# Bootmenü bearbeiten Win XP und Win 7



## DagBriTi (19. November 2011)

Hallo,

ich habe auf meinem Laptop Windows 7 installiert, danach auf einer anderen Partition Win XP.
Leider werde ich beim Hochfahren nun gar nicht gefragt, mit welchem System er starten soll, sondern es wird automatisch Win XP hoch gefahren.
Ich möchte das natürlich so haben, dass ich beim Starten gefragt werde.

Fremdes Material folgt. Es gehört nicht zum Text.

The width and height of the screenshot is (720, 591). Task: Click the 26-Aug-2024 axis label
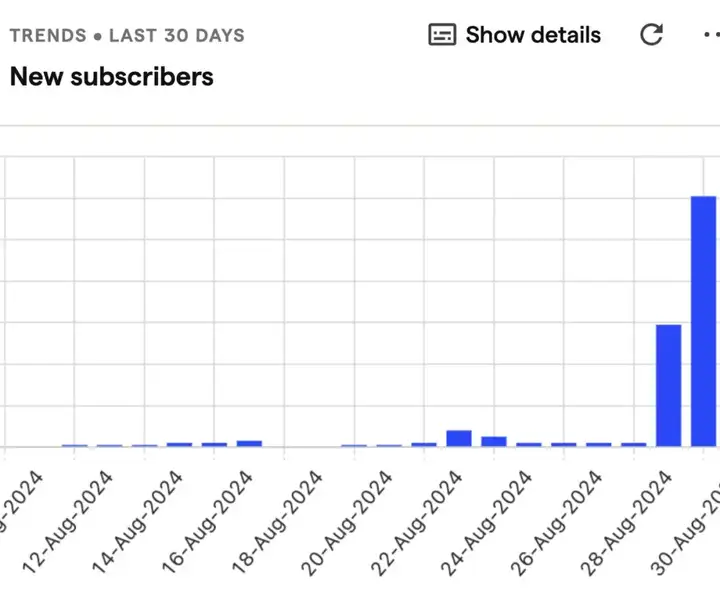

In der Bootdatei steht folgendes:


> [boot loader]
> timeout=30
> default=multi(0)disk(0)rdisk(0)partition(3)\WINDOWS
> [operating systems]
> multi(0)disk(0)rdisk(0)partition(3)\WINDOWS="Microsoft Windows XP Home Edition" /noexecute=optin /fastdetect



Könnt Ihr mir sagen, was ich in die Datei schreiben muss, damit ich eben beim Starten gefragt werde, welches BS gestartet werden soll?
Wenn ich das richtig verstehe, fehlt hier ja nur der Eintrag von Win 7 und dann müsste es gehen, oder?

LG Tim


----------



## Dr Dau (19. November 2011)

Hallo!



DagBriTi hat gesagt.:


> ich habe auf meinem Laptop Windows 7 installiert, danach auf einer anderen Partition Win XP.


Das war ein Fehler.
Beim nächsten mal erst XP installieren und danach Win7, dann ersparst Du Dir die Probleme die Du nun hast. 



DagBriTi hat gesagt.:


> Leider werde ich beim Hochfahren nun gar nicht gefragt, mit welchem System er starten soll, sondern es wird automatisch Win XP hoch gefahren.

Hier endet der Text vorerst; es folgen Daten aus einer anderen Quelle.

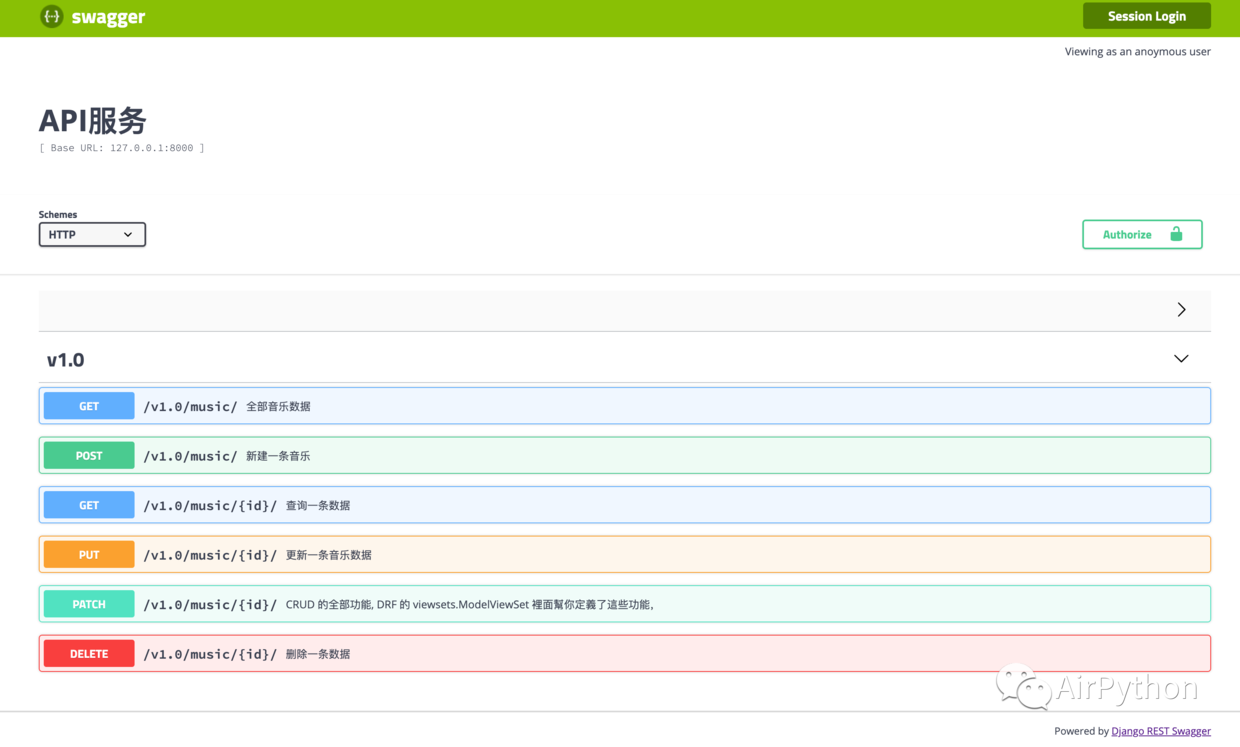The height and width of the screenshot is (747, 1240).
Task: Click the Authorize button
Action: 1142,234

Liegt daran dass XP nichts mit dem Bootmanager von Win7 anfangen kann.



DagBriTi hat gesagt.:


> Ich möchte das natürlich so haben, dass ich beim Starten gefragt werde.

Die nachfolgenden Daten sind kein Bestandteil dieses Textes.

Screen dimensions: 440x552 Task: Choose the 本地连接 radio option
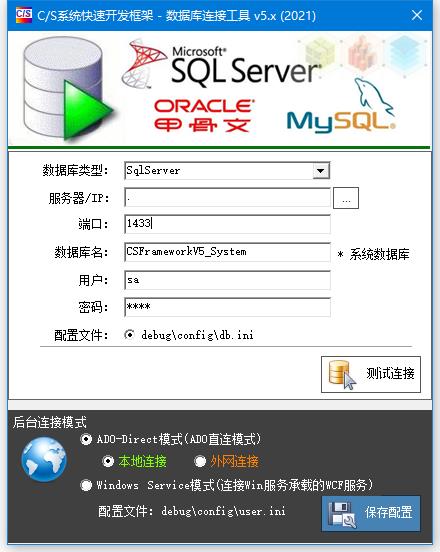(108, 461)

Der übliche Weg ist folgender:
Zuerst startet der Bootmanager von Win7.
Dieser fragt Dich ob Du Win7 oder eine frühere Windowsinstallation booten willst.
Wenn Du Dich für letzteres entscheidest, schubst der Bootmanager von Win7 den NT-Loader von XP an.
Der NT-Loader von XP zeigt Dir dann das Auswahlmenü was Du derzeit zu Gesicht bekommst.



DagBriTi hat gesagt.:


> Könnt Ihr mir sagen, was ich in die Datei schreiben muss, damit ich eben beim Starten gefragt werde, welches BS gestartet werden soll?
> Wenn ich das richtig verstehe, fehlt hier ja nur der Eintrag von Win 7 und dann müsste es gehen, oder?


Falsch!
Vista und/oder Win7 tauchen in der boot.ini nicht auf.
Da gibt es also nicht zu ändern.

Da Du XP zuletzt installiert hast, hast Du damit den MBR überschrieben..... und Win7 somit rausgeschmissen.
Du musst Win7 allerdings nicht neu installieren, sondern kannst den MBR reparieren.
Wie dieses funktioniert, und wie Du XP ggf. nachträglich in den Bootmanager von Win7 hinzufügen kannst, kannst Du hier nachlesen:
http://www.wintotal.de/tipparchiv/?id=1695

Gruss Dr Dau


----------



## DagBriTi (19. November 2011)

Hallo Dr Dau,

danke für die Erklärung und den Link.
Über den Befehl /FixBoot habe ich es geschafft, dass der Computer wieder mit Win 7 startet.
(Ich bekomme nun ein Auswahlfenster zwischen zwei Win 7 Einträgen, einmal steht Windows 7 und einmal steht Microsoft Windows 7, beide Einträge führen zum gleichen Betriebssytem, komisch)

Wie schaffe ich es denn jetzt, dass ich beim Hochfahren auch Win XP auswählen kann?
Ich habe es mit dem Befehl /RebuildBcd probiert, bei dem Scan findet er aber keine kompatibles System, ich nehme an, dass nur die Partition D abgesucht wird, da ich ja am Anfang nach Reperaturoptionen das Win 7 System auf der Platte D auswählen muss.

Welchen Weg gibt es noch Win 7 klar zu machen, dass da noch ein XP-System ist, was auswählbar sein soll? 

LG Tim


----------



## Dr Dau (20. November 2011)

DagBriTi hat gesagt.:


> Welchen Weg gibt es noch Win 7 klar zu machen, dass da noch ein XP-System ist, was auswählbar sein soll?


Dann würde ich mal versuchen XP manuell zum Auswahlmenü von Win7 hinzu zu fügen.
Unter Vista/Win7 geschieht dieses mit bcdedit.exe in der Eingabeaufforderung oder mit grafischer Oberfläche mittels EasyBCD.
http://www.wintotal.de/tipparchiv/?TID=1318


----------